Carbon nanotube illustration (National Science Foundation)

Carbon nanotube illustration (National Science Foundation)

Engineers at University of Florida in Gainesville are investigating ways of reducing the toxicity of carbon nanotubes, a promising technology with applications in semiconductors, energy storage, and displays. The latest findings of environmental engineer Jean-Claude Bonzongo, chemical engineer Kirk Ziegler, and their Florida colleagues appear in the March 2012 issue of the journal Nanotoxicology (paid subscription required).

Bonzongo and Ziegler focus on the aqueous (water-based) solvents for use in manufacturing processes associated with carbon nanotubes. Manufacturers want to take advantage of their high conductivity, but developers of devices find carbon nanotubes tend to clump together, which means developers need to find ways to untangle and disperse them.

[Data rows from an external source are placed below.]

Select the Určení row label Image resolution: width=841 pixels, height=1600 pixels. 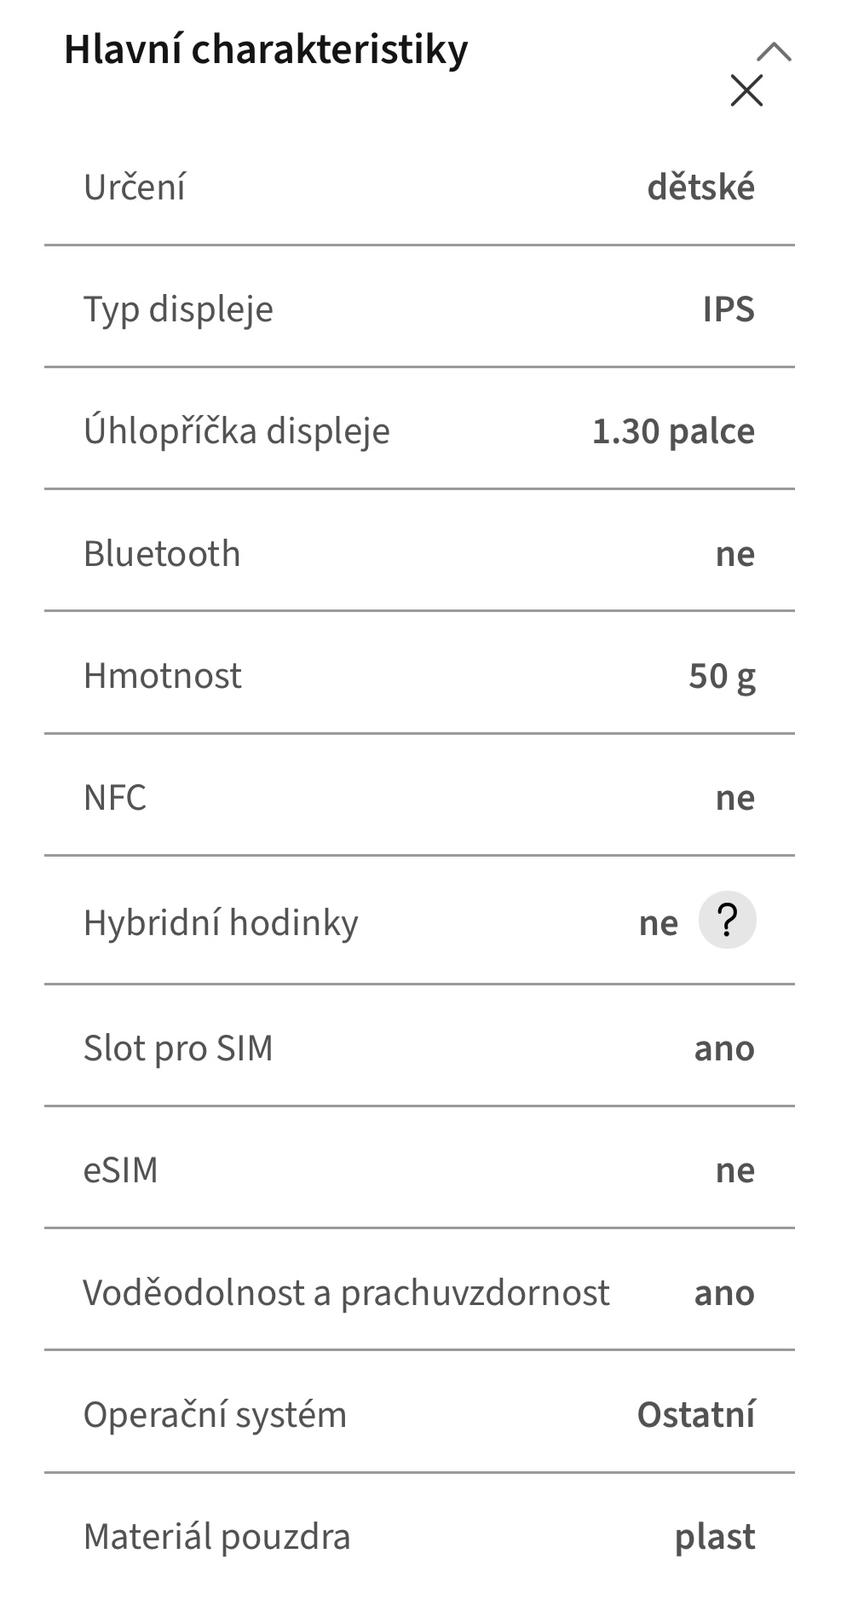pyautogui.click(x=134, y=187)
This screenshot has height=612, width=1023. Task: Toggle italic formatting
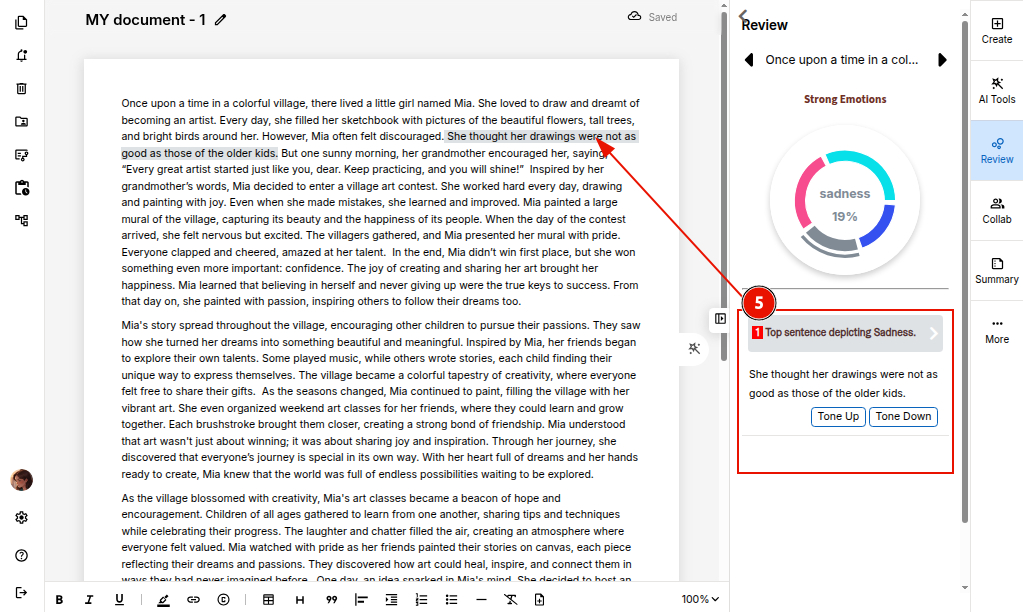click(x=89, y=600)
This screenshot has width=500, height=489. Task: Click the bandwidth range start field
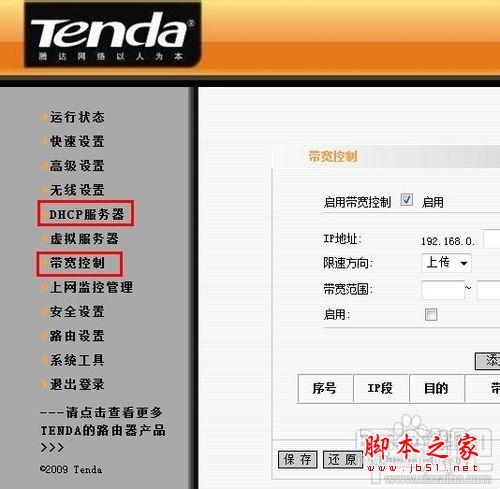click(x=443, y=290)
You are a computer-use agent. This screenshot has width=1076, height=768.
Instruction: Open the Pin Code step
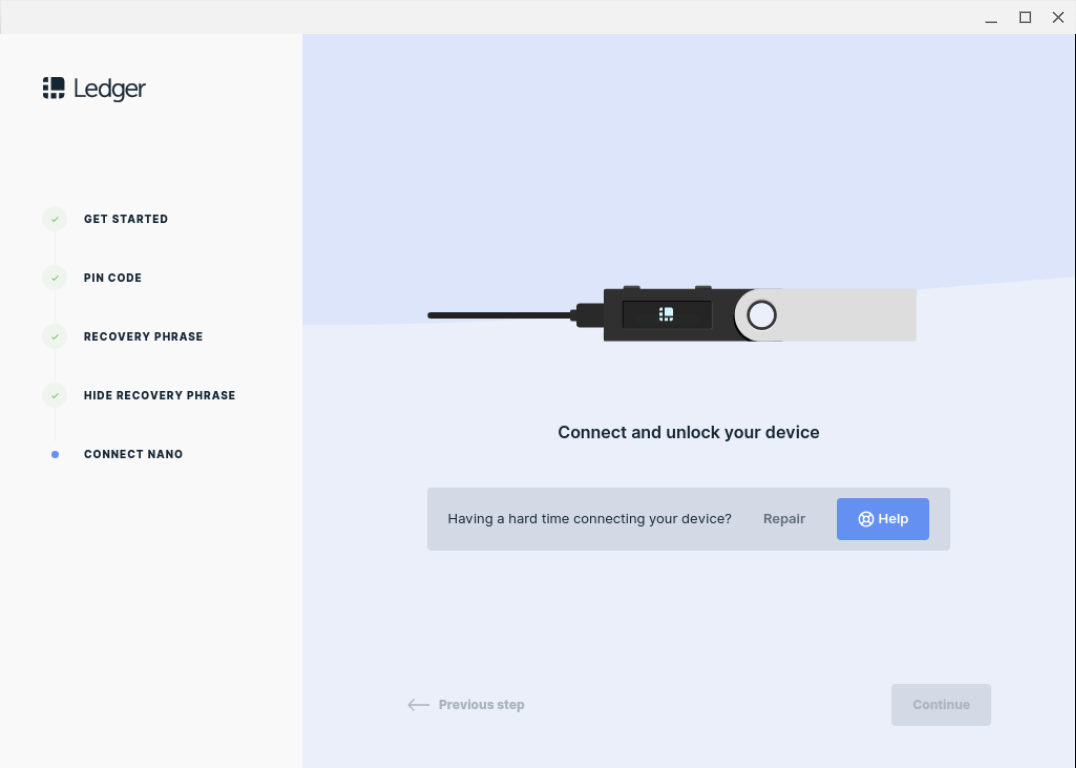coord(112,277)
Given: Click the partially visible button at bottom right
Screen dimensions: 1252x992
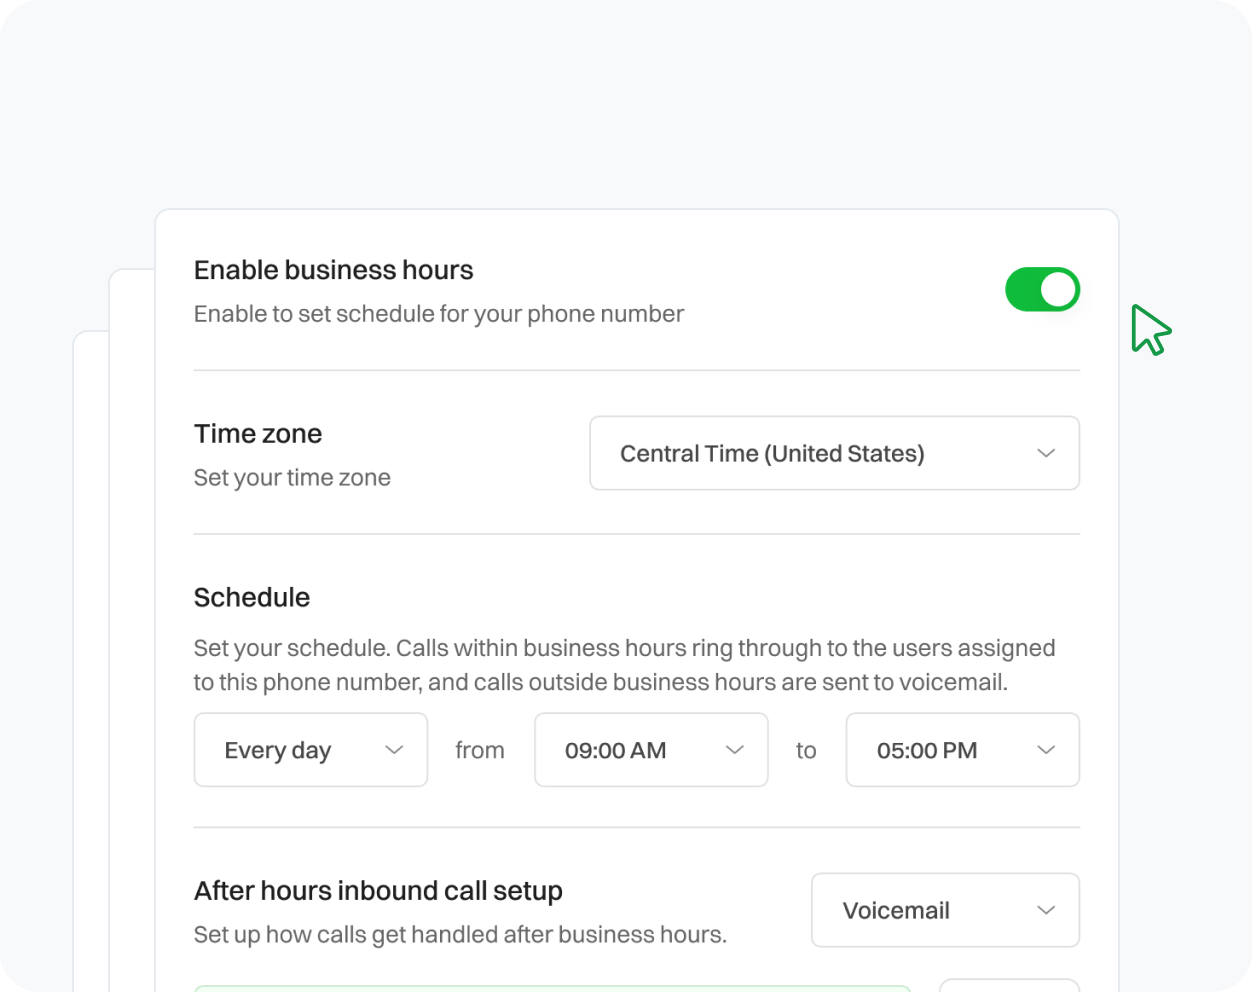Looking at the screenshot, I should [1008, 986].
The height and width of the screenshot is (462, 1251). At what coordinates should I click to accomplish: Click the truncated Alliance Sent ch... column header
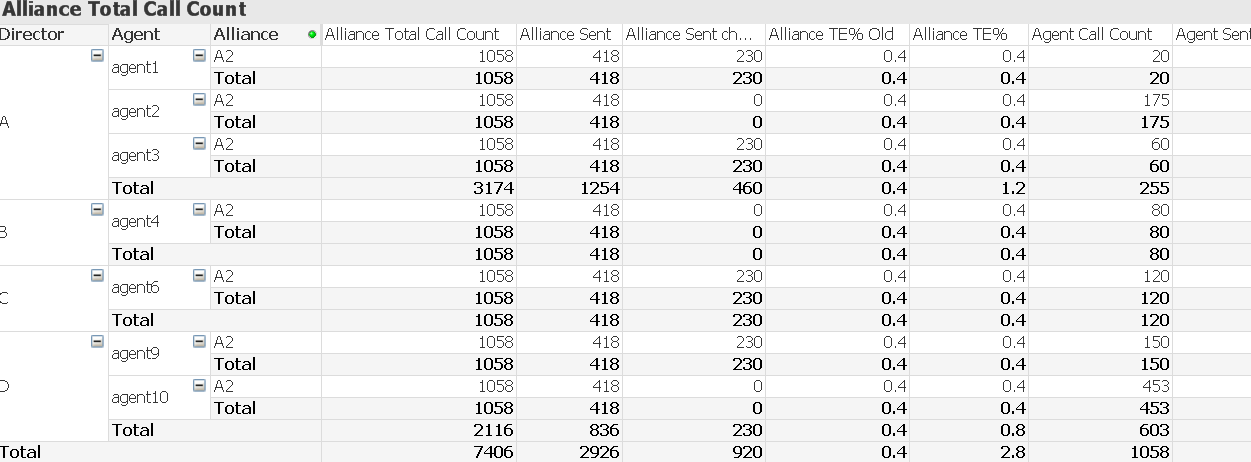click(694, 35)
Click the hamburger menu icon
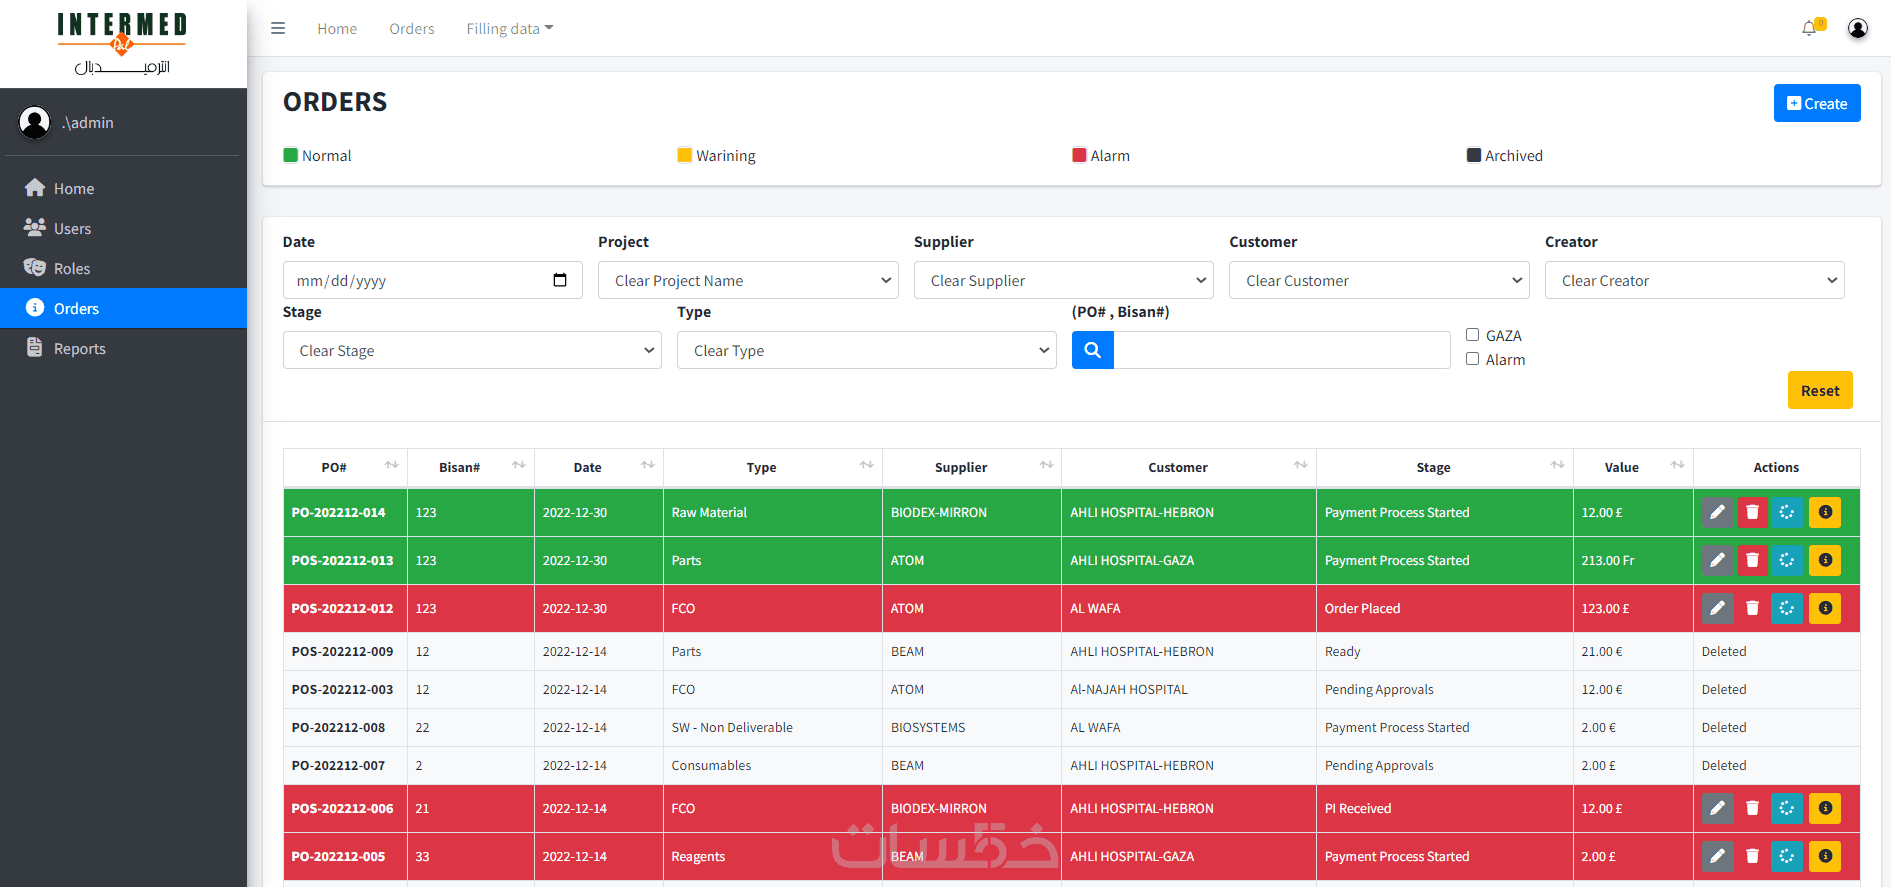The image size is (1891, 887). (x=278, y=29)
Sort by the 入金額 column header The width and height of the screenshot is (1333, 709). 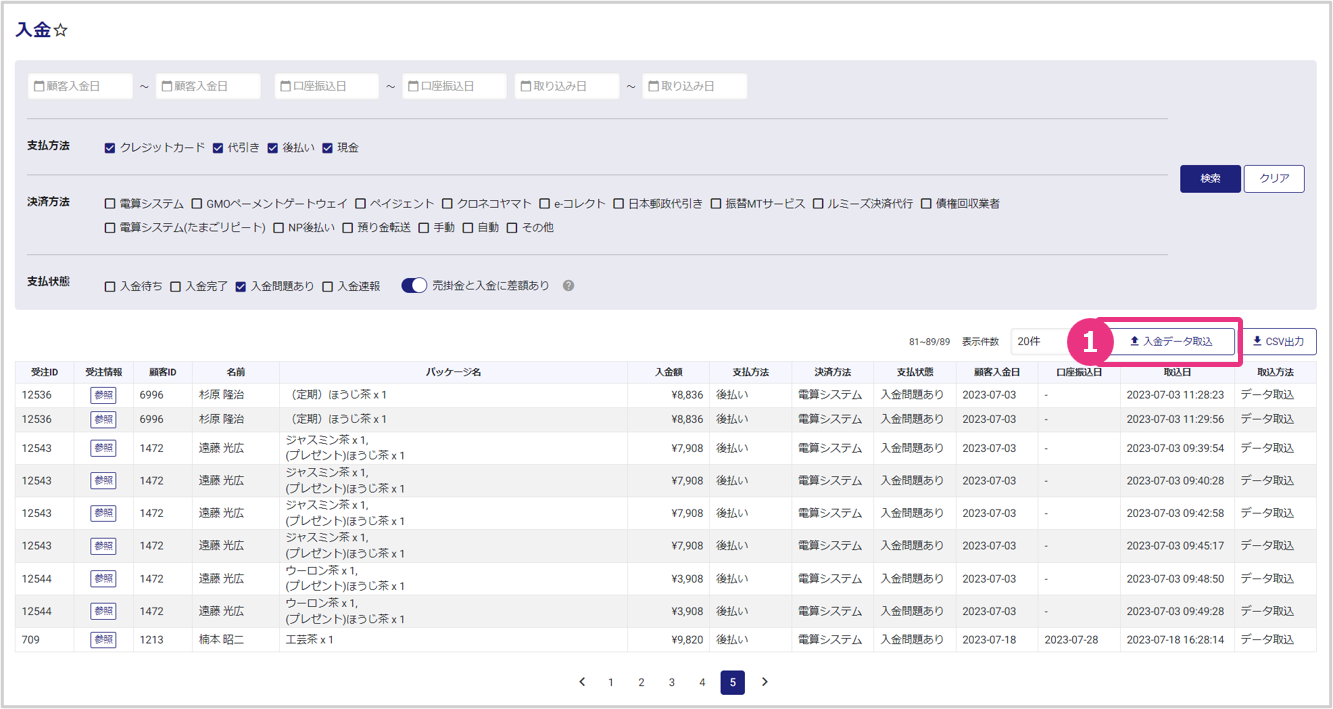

One way to untangle the nanotubes is to mix them with an aqueous solution that acts as a detergent and separates the tangled bundles. Bonzongo and Ziegler discovered, however, that some of the surfactants that lower the surface tension of the solvents to loosen the bundles are toxic on their own, while others become toxic in the presence of carbon nanotubes. “Depending on how the nanotubes are used, they can be toxic,” says Bonzongo, “exhibiting properties similar to asbestos in laboratory mice.”

Bonzongo and Ziegler tested carbon nanotubes suspended in a gum Arabic solution for short- and long-term effects on algae, as an indicator of toxicity. Gum Arabic is a natural, abundant, and inexpensive emulsifier. They found that controlling the ratio of gum Arabic particulate to liquid in the suspension — in this case, at or below 0.046 percent — can reduce the toxicity to virtually zero. However, the performance of carbon nanotubes untangled and dispersed with this approach still needs to be tested.

Reducing the toxicity of carbon nanotubes with a controlled aqueous solution, say the authors, has the additional benefit to manufacturers of being much less expensive than other options tried with prototypes, such as mechanical homogenization or centrifugal sifting.